Quelle conduite peut adopter Israël ? La résistance. Car c’est la seule issue en pareil cas. Les Européens seraient prêts, j’en ai peur, à ce qu’Israël disparaisse : on commémore la shoah en Europe, ce qui n’est pas du tout le cas dans l’Iran négationniste et dans le monde arabe antisémite, mais on a, en Europe, un point commun avec l’Iran négationniste et le monde arabe antisémite, on n’a rien contre les Juifs morts, et on les préfère aux Juifs debout. Les Américains n’en sont pas là : quoi que pense Obama, quoi qu’imaginent ses conseillers « antisionistes », le peuple américain, lui, ne serait pas prêt à voir périr Israël. L’Europe décline et en est au crépuscule, même si, parce qu’ils vivent les yeux crevés par la télévision et le cerveau lavé par des discours ineptes tenus à longueur de journée, les Européens ne le discernent pas. L’Amérique a encore des forces vives. Obama passera. Il est déjà en train de passer et, dans la presse américaine, le nombre de journalistes qui se demandent s’il est non seulement gauchiste, mais profondément incompétent (ce n’est pas incompatible), n’a cessé de croître ces dernières semaines. Le peuple américain n’a pas basculé vers le socialisme à l’européenne, même si, dans un moment d’égarement, il a élu un agitateur social aux racines islamo-gauchistes à la présidence, le 4 novembre dernier. L’orage passera. Israël restera. Ce qui importe est d’éviter de trop lourds dégâts dans l’intervalle. Cela doit être la tâche essentielle pour l’heure.

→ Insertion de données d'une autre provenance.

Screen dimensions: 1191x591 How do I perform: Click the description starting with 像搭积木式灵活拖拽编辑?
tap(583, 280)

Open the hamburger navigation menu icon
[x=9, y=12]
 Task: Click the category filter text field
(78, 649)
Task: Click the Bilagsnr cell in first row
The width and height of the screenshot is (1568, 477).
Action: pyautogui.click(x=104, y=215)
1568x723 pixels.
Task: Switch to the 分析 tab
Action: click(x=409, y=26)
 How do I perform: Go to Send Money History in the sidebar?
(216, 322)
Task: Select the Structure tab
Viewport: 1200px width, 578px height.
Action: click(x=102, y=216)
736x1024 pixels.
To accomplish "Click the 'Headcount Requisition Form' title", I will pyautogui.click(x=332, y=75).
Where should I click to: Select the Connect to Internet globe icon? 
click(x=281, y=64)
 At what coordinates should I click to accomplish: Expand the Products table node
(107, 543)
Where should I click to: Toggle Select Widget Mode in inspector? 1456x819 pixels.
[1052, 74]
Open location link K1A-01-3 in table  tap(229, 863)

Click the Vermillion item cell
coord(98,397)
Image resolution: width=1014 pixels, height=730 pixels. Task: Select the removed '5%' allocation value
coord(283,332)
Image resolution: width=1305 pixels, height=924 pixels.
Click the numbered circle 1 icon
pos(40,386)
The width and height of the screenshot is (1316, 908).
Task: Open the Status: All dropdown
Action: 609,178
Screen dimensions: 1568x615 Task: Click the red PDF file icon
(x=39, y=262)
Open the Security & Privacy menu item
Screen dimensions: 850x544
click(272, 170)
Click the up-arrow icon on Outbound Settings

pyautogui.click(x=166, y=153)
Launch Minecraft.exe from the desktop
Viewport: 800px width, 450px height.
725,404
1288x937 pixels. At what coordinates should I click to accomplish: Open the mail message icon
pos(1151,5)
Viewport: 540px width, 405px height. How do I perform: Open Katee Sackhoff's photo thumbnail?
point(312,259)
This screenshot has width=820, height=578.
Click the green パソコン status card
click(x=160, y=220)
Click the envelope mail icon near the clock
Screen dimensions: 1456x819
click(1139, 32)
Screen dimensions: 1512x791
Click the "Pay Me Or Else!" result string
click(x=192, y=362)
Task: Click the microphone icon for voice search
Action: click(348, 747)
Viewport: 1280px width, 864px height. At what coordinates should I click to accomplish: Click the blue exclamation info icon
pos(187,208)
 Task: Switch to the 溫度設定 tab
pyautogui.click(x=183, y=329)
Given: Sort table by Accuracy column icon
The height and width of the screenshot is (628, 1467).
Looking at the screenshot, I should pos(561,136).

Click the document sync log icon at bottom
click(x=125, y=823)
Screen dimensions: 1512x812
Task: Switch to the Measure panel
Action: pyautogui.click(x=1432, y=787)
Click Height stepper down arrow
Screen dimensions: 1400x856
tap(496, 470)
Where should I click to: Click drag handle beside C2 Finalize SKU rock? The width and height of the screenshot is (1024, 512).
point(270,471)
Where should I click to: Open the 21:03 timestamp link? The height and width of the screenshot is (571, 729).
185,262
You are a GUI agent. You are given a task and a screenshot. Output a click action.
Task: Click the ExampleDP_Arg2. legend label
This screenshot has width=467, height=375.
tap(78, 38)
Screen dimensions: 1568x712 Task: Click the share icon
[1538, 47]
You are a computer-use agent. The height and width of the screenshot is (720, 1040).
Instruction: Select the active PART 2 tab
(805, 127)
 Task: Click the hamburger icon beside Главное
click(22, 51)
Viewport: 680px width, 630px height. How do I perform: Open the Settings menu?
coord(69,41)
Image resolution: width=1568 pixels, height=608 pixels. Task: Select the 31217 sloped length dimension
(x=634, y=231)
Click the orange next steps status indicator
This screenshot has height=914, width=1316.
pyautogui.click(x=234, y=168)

Si je voulais terminer sur une lueur d’espoir, je dirais que la stratégie de l’Iran, malgré les discours excités qu’on entend venir de Téhéran, ne me semble pas être, pour l’heure, celle d’une destruction violente d’Israël, mais celle d’un étouffement graduel. Ce qui ne doit pas être oublié est que l’Iran n’est pas seul, mais fait partie d’une nébuleuse dictatoriale où se discerne l’ombre de la Russie poutinienne et, en arrière-plan, la Chine.La Russie poutinienne a des alliances et joue une partie d’échecs sur la planète. Elle place ses pions, tours et cavaliers. Les Européens sont des pions dociles. Obama prend, de manière cavalière, le chemin de Damas. Téhéran place ses tours. Ce n’est pas maintenant, pour le tsar et ses séides, qu’il faudrait renverser l’échiquier d’une manière trop brutale.